NEW YORK -- A brief history against Elvis Araujo had taught Wilmer Flores one thing: look for the slider. Araujo throws it often and in various counts, so when Flores came to the plate in a tie game in the 10th inning Tuesday, he was searching for it.
With two men on base and two outs, Araujo threw a fastball first, before looping his signature slider across home plate. Flores recognized it, dropped his shoulder and swung, driving it into left-center field for the second walk-off RBI of his career in a 5-4 win over the Phillies.
"It's a good feeling," he said, grinning in the postgame clubhouse.
Good feelings have been easier to come by recently for Flores, who spent most of the early season enduring daily lumps of criticism for his defensive play at shortstop. Some of that has dissipated in recent weeks, as his performance has improved while his offensive game has molded into form.
On Monday, Flores broke a tie game wide open with a three-run homer, assuming the Major League lead for home runs by a shortstop. He then hit line drives in each of his first four plate appearances on Tuesday, breaking through for a game-tying sacrifice fly off hard-throwing Phillies reliever Ken Giles in the eighth.
That, for Flores, was nice. But what happened next was nicer. A 10th-inning rally brought him to the plate against Araujo hunting sliders.
"I faced the guy before and I was looking for a breaking ball," Flores said. "I got it up, he threw it, I was ready for it."
More and more, Flores seems ready for what opposing pitchers are throwing his way. Throw out the first eight games of this season, in which Flores was 4-for-25, and he is batting .270 with eight home runs and 21 RBIs in 123 plate appearances. Extrapolate those numbers over a full season, and it becomes clear that Flores has the potential to develop into one of the top offensive shortstops in baseball -- if he is not one already.
Though defense remains a significant issue, Flores has not committed an error in nearly two weeks. He is now tied for fifth in the league for errors, no longer particularly close to the top of that dubious leaderboard.
Mets manager Terry Collins considers those two trends interrelated.

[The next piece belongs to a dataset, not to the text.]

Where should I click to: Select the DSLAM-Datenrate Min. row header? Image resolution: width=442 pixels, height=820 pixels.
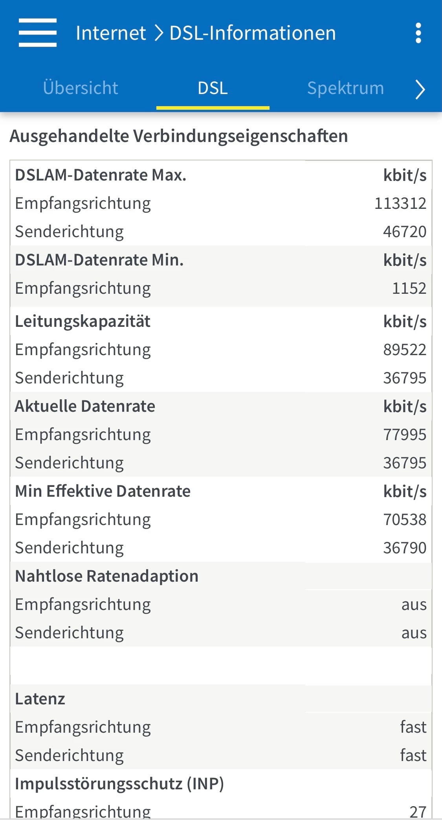[99, 260]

"I truly believe Wilmer's gotten past [his issues]," Collins said. "He realizes there's going to be a day that you're going to make an error. He's got to play through that, and I think he's doing that. We're starting to see a guy who's going to start swinging the bat like we know he can. He's going to put up some offensive numbers that people are going to be pretty impressed by.
"I see a completely different player."
Simply put, Flores has become reliable. His offensive potential was always there, but his comfort in the big leagues -- it's easy to forget that Flores is still just 23 years old -- was not.
Now, with each game-tying or go-ahead hit, Flores seems to believe more and more that he belongs.
"I feel good," Flores said. "I feel good. I'm right where I want to be."